That's a non-sequitur, they would be stupid to run ab expensive _L_LM for every search query. This post is not about Google Search being replaced by Gemini 2.5 and/or a chatbot.
Bing doesn't list any reddit posts (that Google-exclusive deal) so I'll assume no stackexchange-related sites have an appropriate answer (or bing is only looking for hat-related answers for some reason).
I might have been phrasing poorly. With _L_ (or L as intended), I meant their state-of-the-art model, which I presume Gemini 2.5 is (didn't come around to TFA yet). Not sure if this question is just about model size.
I'm eagerly awaiting an article about RAG caching strategies though!
There's 3 toddlers on the floor. You ask them a hard mathematical question. One of the toddlers plays around pieces of paper on the ground and happens to raise one that has the right answer written on it.
- This kid is a genius! - you yell
- But wait, the kid has just picked an answer from the ground, it didn't actually come up...
- But the other toddlers could do it also but didn't!
Other models aren't able to solve it so there's something else happening besides it being in the training data.
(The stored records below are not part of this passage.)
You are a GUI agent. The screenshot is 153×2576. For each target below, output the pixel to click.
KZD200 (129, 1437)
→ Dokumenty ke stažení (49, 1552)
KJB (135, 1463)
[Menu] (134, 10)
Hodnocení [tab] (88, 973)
You can also vary the problem and give it a number like 85 instead of 65 and Gemini is still able to properly reason through the problem
I'm sure you're right that it's more than just it being in the training data, but that it's in the training data means that you can't draw any conclusions about general mathematical ability using just this as a benchmark, even if you substitute numbers.
There are lots of possible mechanisms by which this particular problem would become more prominent in the weights in a given round of training even if the model itself hasn't actually gotten any better at general reasoning. Here are a few:
* Random chance (these are still statistical machines after all)
* The problem resurfaced recently and shows up more often than it used to.
* The particular set of RLHF data chosen for this model draws out the weights associated with this problem in a way that wasn't true previously.
Sure, but you can't cite this puzzle as proof that this model is "better than 95+% of the population at mathematical reasoning" when the method of solving (the "answer") it is online, and the model has surely seen it.
Thaks. I wanted to do exactly that: find the answer online. It is amazing that people (even in HN) think that LLM can reason. It just regurgitates the input.
I think it can reason. At least if it can work in a loop ("thinking"). It's just that this reasoning is far inferior to human reasoning, despite what some people hastily claim.
I would say maybe about 80% certainly not 99.99%. But I've seen that in college, some would only be able to solve the problems which were pretty much the same as others already seen. Notably some guys could easily come up with solutions to complex problems they did not see before. I have the opinion that no human at age 20 can have the amount of input a LLM today. And still humans of age 20 do come with very new ideas pretty often (new in the sense that (s)he has not seen that or anything like it before). Of course there are more and less creative/intelligent people...
Google spits out: "The product of the three numbers is 10,225 (65 * 20 * 8). The three numbers are 65, 20, and 8."
Whoa. Math is not AI's strong suit...
Bing spits out: "The solution to the three people in a circle puzzle is that all three people are wearing red hats."
Hats???
Same text was used for both prompts (all the text after 'For those curious the riddle is:' in the GP comment), so Bing just goes off the rails.